== Items stored from a collection ==
-- begin --
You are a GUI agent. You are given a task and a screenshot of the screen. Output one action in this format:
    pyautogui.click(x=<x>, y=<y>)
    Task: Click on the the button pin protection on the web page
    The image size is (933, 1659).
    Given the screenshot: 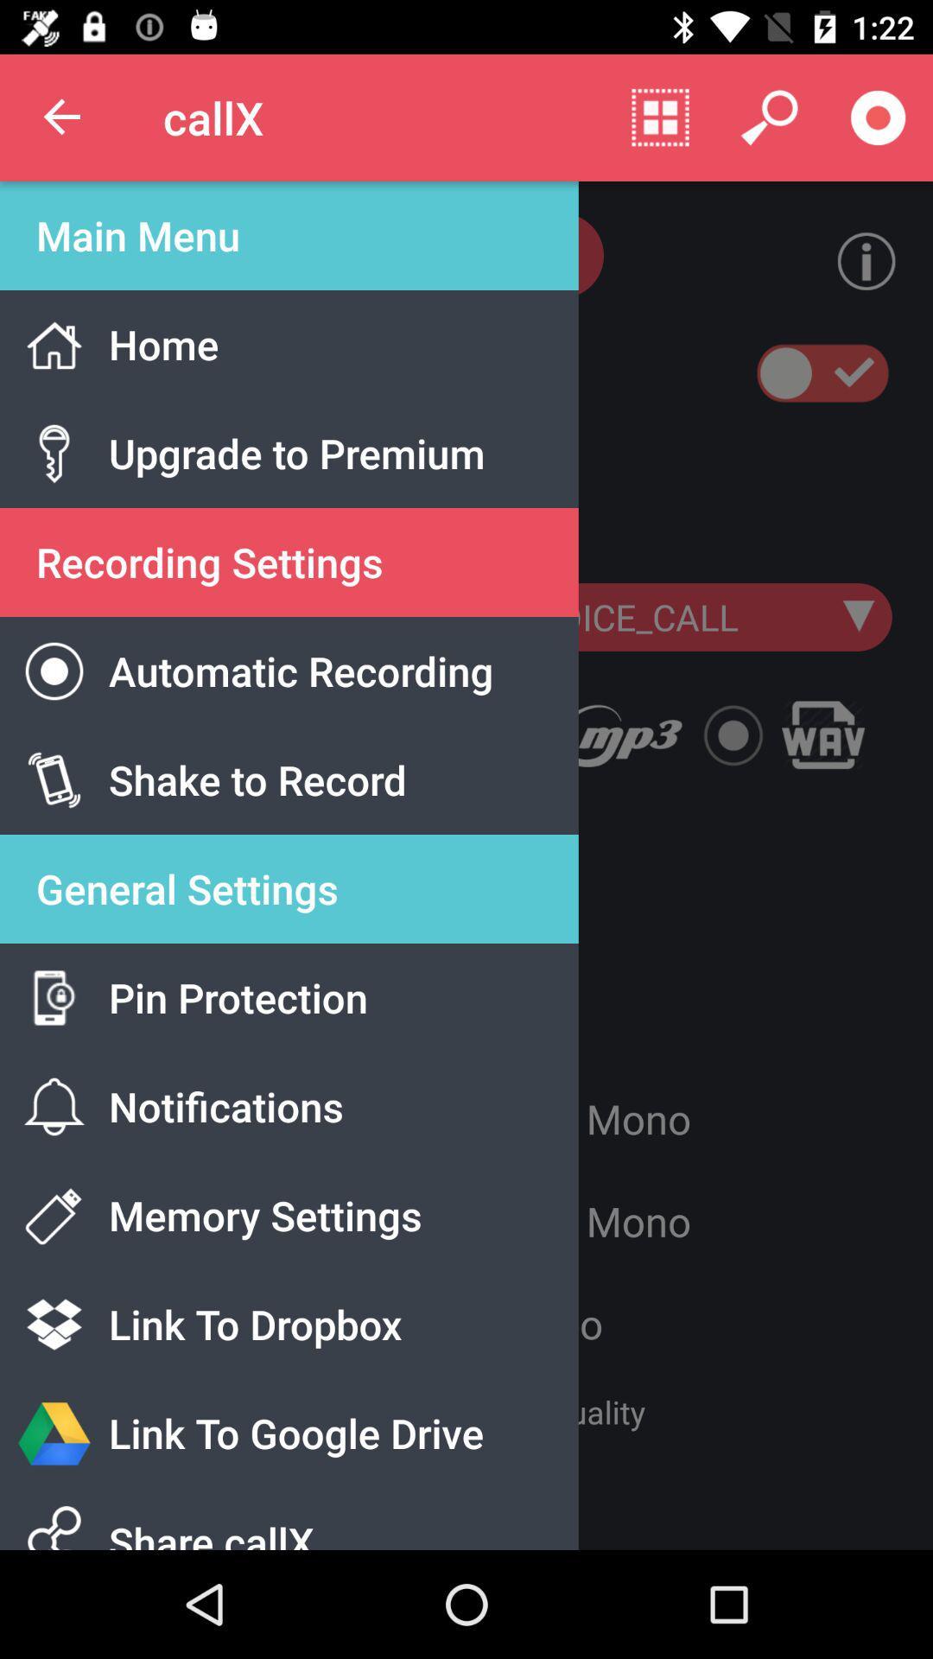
-- end --
== Set task ==
Write out the lines of the item above word for word, leaving out the picture.

== Answer to this exercise ==
You are a GUI agent. You are given a task and a screenshot of the screen. Output one action in this format:
    pyautogui.click(x=<x>, y=<y>)
    Task: Click on the the button pin protection on the web page
    The image size is (933, 1659).
    Given the screenshot: 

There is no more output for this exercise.